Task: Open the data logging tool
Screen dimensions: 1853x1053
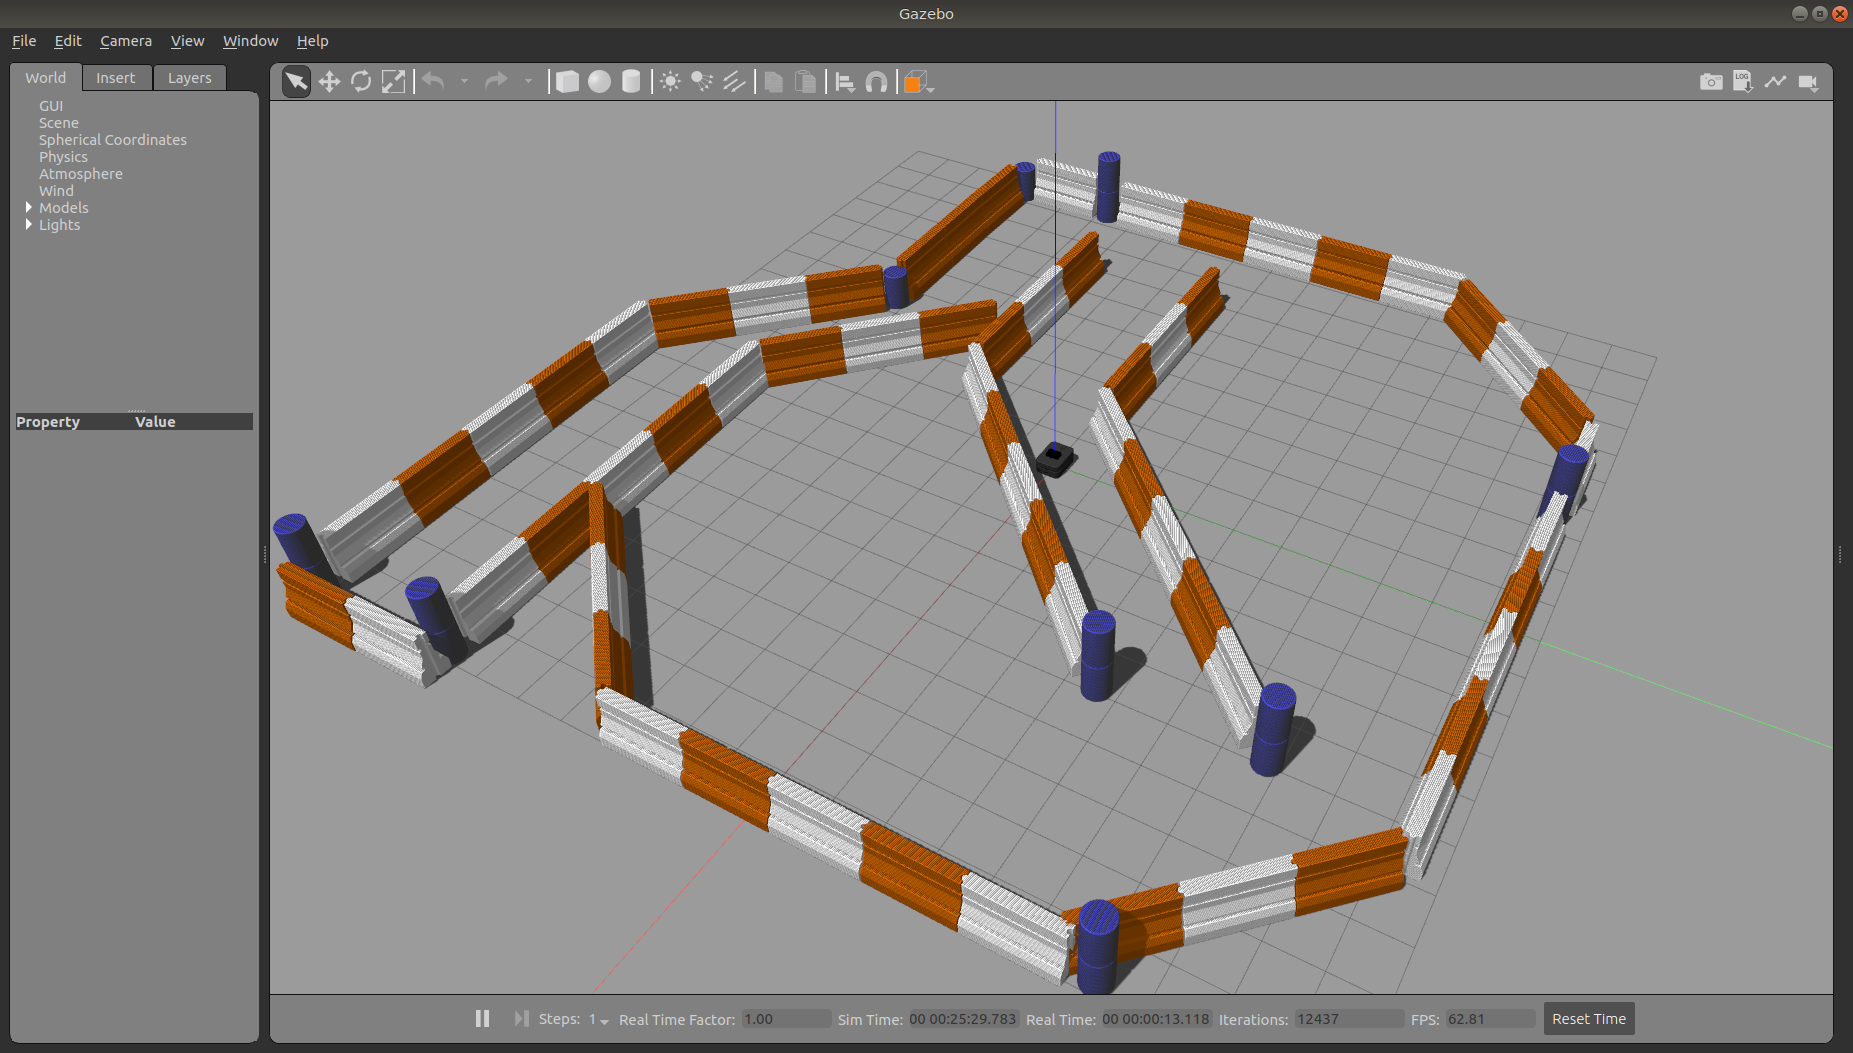Action: tap(1743, 82)
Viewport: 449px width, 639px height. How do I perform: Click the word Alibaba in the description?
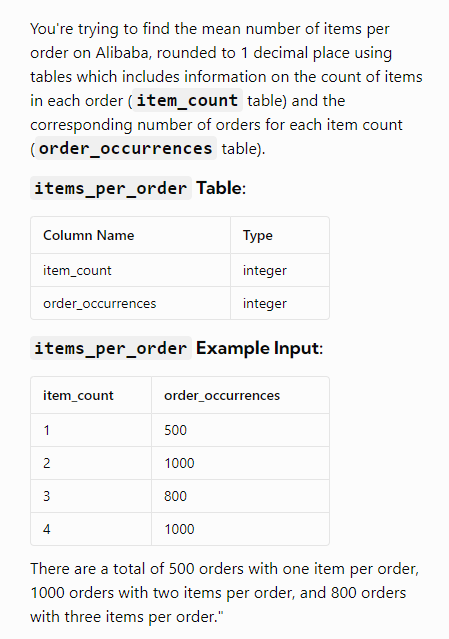tap(122, 53)
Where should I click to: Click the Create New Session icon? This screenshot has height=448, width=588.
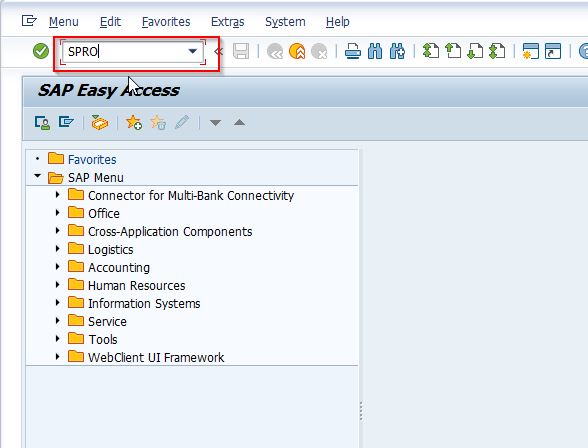[531, 51]
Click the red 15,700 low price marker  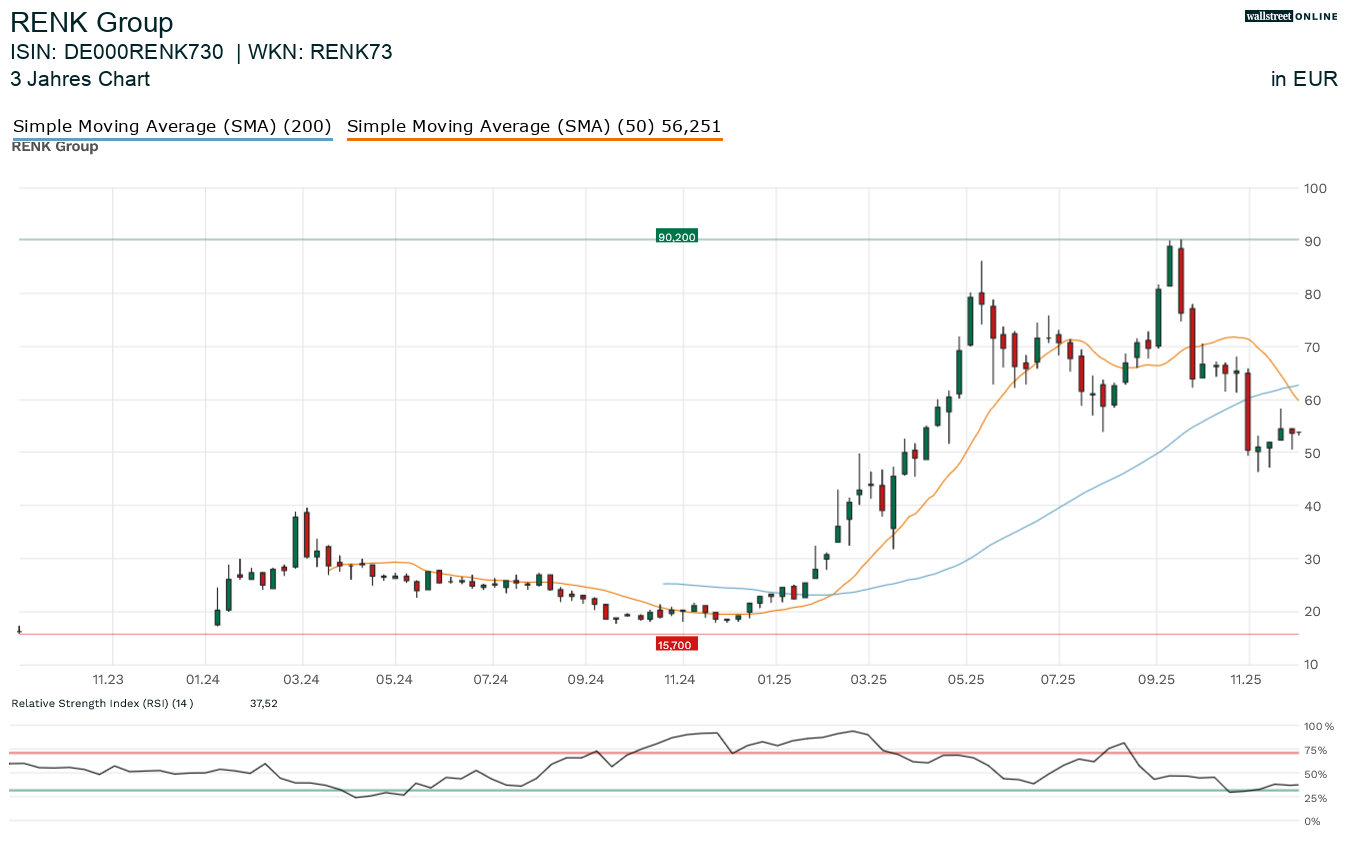pos(675,645)
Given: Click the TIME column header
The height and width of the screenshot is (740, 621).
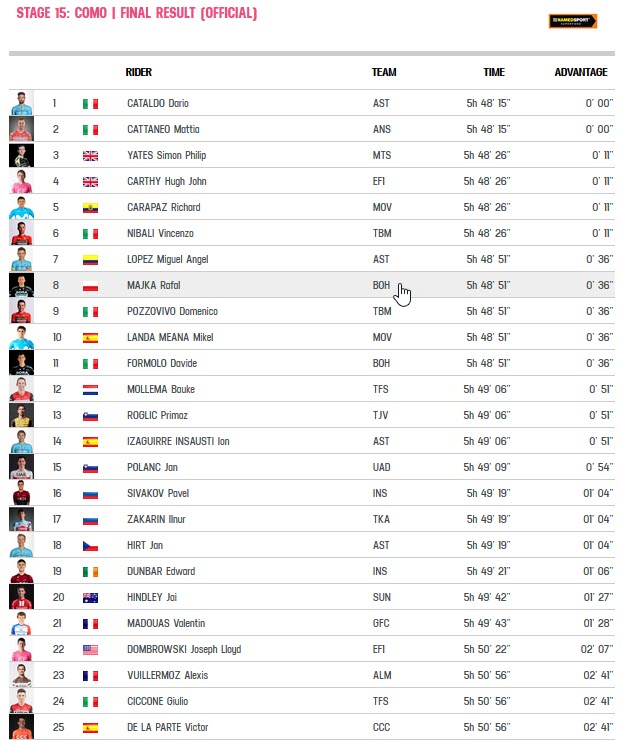Looking at the screenshot, I should (494, 72).
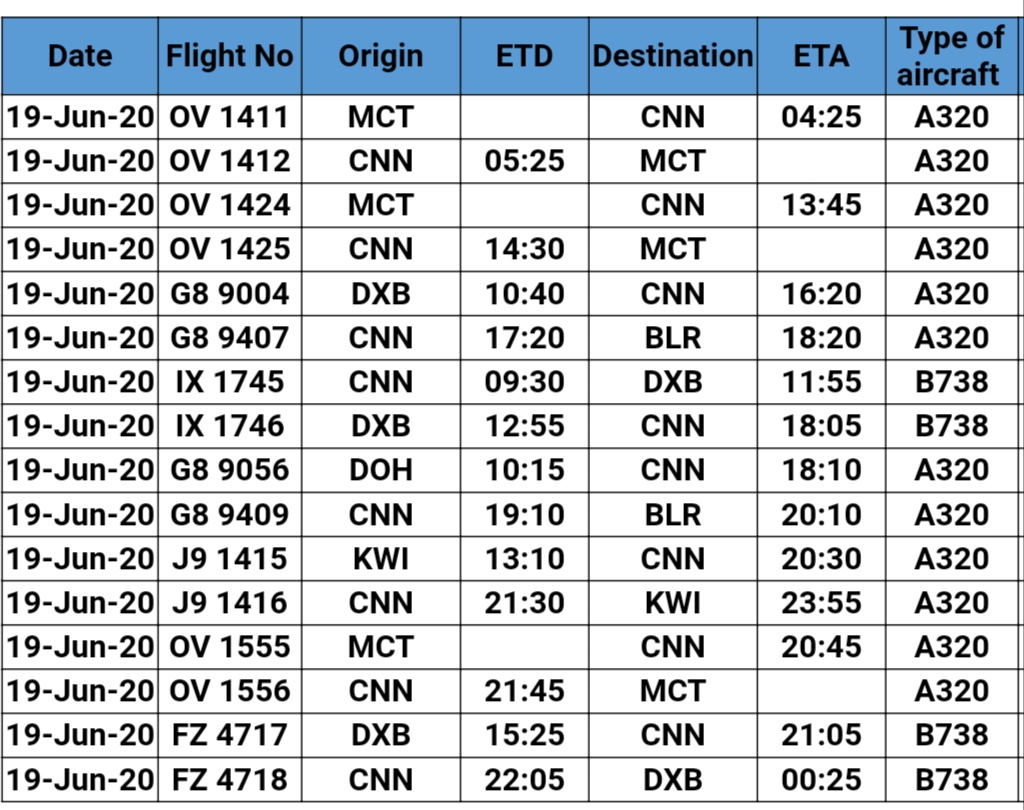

*-*-*

Directions: Excluding images, output exactly the lines from the one that holds "Given: Click the TIME column header" through the final line of the material, both ends included.

Response for this exercise:
Given: Click the TIME column header
The height and width of the screenshot is (740, 621).
Looking at the screenshot, I should (494, 72).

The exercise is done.